The secret to success is there are some areas in which you definitely need to be flexible—and some in which flexibility can be a trap.
Be flexible with…
- Your communication style. If your perspective is that your team members should flex their communication style to yours because you're the manager, well, think again. (After all, are you actively adapting to your supervisor's style? Probably not.) The truth is your job now is to make sure your team is successful in achieving their goals in support of your company's mission. That means you need to employ every tool in your toolbox to help them get the job done. That may mean you need to schedule more one-on-one meetings and send written summaries of conversations to match the needs of specific employees.
- Your view of work styles. The COVID-19 pandemic has upended so many facets of modern life, and how we work is at the top of the list. Pre-pandemic, you could likely mandate that employees work at the office from 8 a.m. to 5 p.m. After 18-plus months of flexible work arrangements as a public health necessity, companies are putting remote and hybrid work options into place permanently in order to retain employees. This means you may have employees completing work at all hours of the day and from locations you might not choose. You need to be flexible with your view of how your employees are working as long as they are getting the job done.

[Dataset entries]
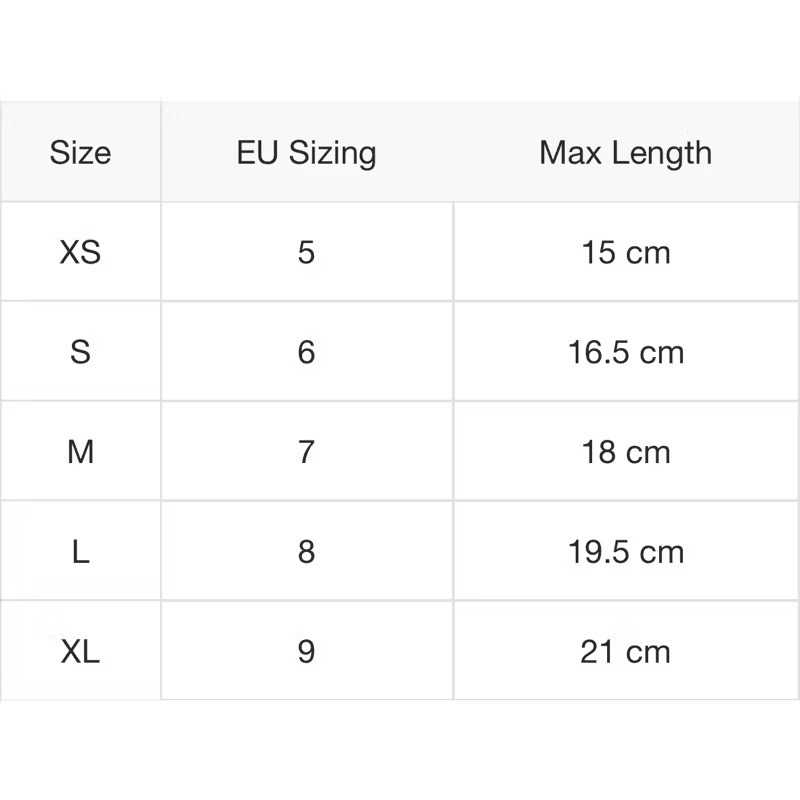
Task: Click EU sizing value 9
Action: pyautogui.click(x=307, y=652)
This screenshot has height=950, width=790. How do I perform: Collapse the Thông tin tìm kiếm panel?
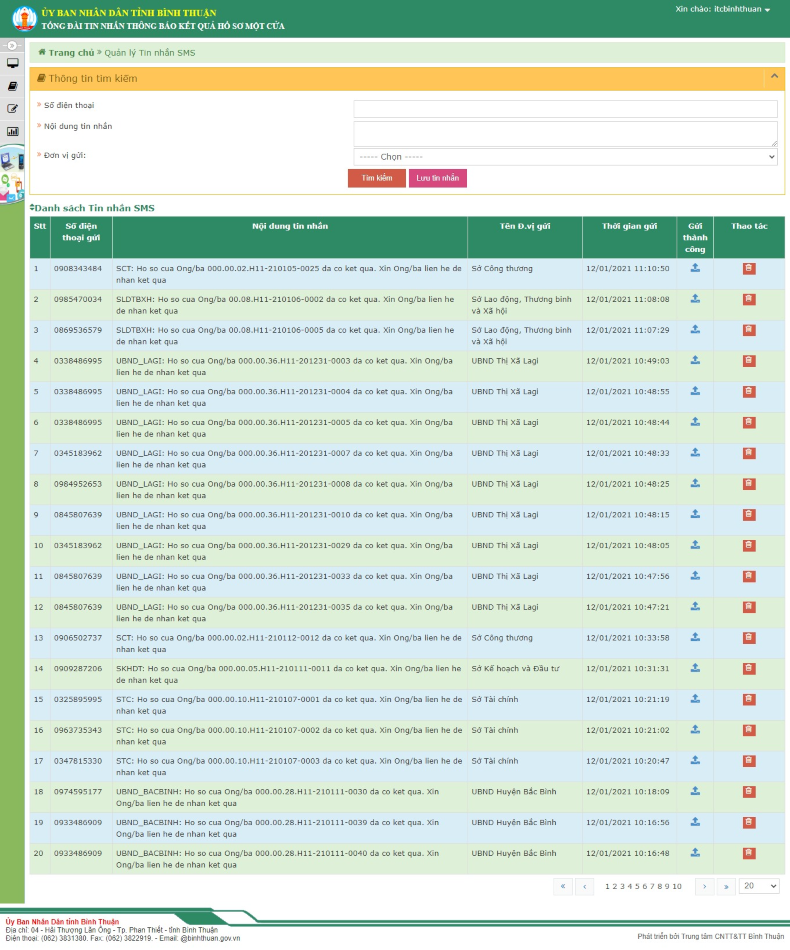[x=773, y=78]
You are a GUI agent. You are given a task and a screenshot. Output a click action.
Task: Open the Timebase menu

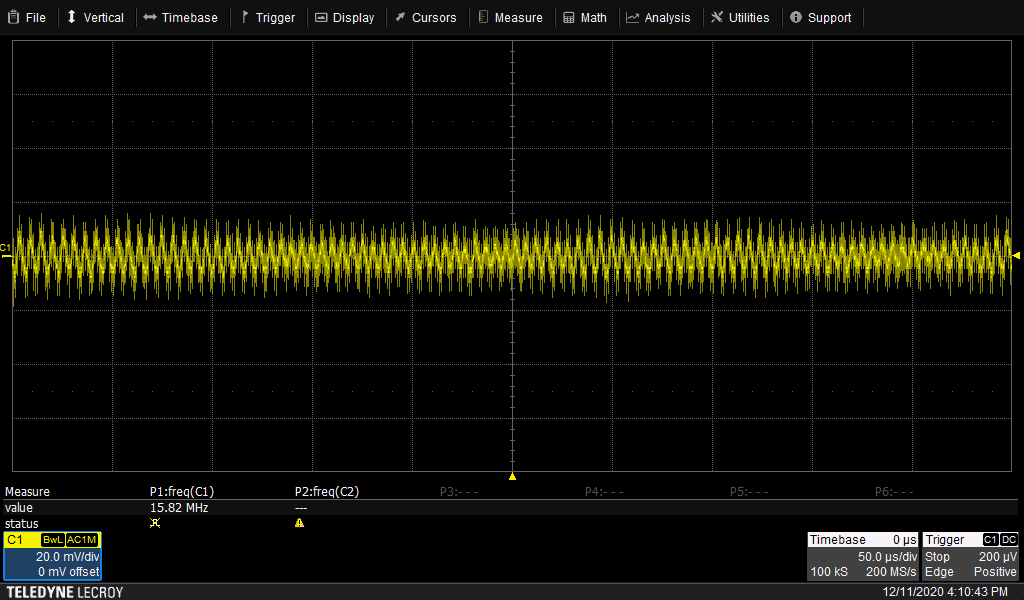click(180, 17)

• WHAT IS REQUIRED:
Answer these questions from the passage on managerial flexibility:
(a) What two steps might a manager need to take to match the needs of specific employees?
(b) For how long had flexible work arrangements been in place as a public health necessity?
(c) Before the pandemic, during what hours could a manager likely require employees to work at the office?

• ANSWER:
(a) Scheduling more one-on-one meetings and sending written summaries of conversations.
(b) 18-plus months.
(c) From 8 a.m. to 5 p.m.